Une commune encore marquée
Trois ans après les faits, le traumatisme reste vif à Strépy-Bracquegnies. Chaque année, une cérémonie rend hommage aux victimes, en présence de leurs proches et des autorités locales. Le carnaval a repris, mais avec des mesures de sécurité renforcées.
Le souvenir du drame, lui, est toujours présent. Dans les rues, sur les façades, les portraits des victimes rappellent la violence de l’événement et la nécessité de justice.

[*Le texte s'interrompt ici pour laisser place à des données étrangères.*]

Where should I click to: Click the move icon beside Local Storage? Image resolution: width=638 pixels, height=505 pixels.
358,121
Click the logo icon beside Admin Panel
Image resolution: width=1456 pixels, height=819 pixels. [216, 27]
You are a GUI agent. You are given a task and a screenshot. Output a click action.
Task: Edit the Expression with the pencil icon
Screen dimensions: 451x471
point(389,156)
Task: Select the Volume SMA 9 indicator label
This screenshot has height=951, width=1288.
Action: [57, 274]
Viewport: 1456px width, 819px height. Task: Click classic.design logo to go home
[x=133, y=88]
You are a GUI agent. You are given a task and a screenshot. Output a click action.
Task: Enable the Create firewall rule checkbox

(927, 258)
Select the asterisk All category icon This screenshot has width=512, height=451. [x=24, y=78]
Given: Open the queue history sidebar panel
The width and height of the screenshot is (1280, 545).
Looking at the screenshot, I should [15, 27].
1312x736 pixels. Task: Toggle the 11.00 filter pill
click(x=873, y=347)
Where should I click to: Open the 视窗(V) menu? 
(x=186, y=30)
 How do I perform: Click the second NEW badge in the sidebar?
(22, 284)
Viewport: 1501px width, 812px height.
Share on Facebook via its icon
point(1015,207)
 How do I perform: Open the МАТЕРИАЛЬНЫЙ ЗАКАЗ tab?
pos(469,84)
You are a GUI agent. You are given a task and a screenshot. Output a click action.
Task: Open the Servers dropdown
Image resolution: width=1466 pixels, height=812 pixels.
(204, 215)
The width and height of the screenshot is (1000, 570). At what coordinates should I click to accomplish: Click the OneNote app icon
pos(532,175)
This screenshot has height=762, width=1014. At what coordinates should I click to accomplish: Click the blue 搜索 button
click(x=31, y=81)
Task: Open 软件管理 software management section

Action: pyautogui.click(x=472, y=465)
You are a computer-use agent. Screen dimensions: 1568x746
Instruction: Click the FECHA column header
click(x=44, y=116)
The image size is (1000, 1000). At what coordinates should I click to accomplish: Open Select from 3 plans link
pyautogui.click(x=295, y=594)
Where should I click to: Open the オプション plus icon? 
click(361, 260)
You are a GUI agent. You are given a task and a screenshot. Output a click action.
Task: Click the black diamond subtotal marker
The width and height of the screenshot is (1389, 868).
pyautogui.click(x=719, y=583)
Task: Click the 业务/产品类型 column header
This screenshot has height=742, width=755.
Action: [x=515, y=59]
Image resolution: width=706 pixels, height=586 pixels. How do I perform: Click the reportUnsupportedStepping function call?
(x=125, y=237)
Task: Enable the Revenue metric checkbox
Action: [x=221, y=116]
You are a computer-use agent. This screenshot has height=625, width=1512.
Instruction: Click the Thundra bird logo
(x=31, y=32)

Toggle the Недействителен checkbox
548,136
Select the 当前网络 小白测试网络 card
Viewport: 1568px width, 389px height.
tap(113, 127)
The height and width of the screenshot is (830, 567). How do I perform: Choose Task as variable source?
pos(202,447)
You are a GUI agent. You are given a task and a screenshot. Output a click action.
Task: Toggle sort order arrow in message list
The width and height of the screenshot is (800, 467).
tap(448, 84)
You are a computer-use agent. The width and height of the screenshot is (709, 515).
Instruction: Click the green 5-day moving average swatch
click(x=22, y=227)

« On ne pourra jamais oublier ce qu’il s’est passé ce matin-là. Ce n’était pas un accident. C’était un carnage », affirme une habitante du quartier.
Une affaire suivie de près
Au-delà de son impact local, le procès de Paolo Falzone sera suivi de près à l’échelle nationale. Il soulève des questions fondamentales sur la qualification juridique des comportements routiers extrêmes, sur la notion d’intentionnalité en matière criminelle, et sur la responsabilité morale des personnes présentes mais passives face à un danger imminent.
Le verdict, lorsqu’il tombera, pourrait faire jurisprudence dans d’autres affaires impliquant des comportements similaires.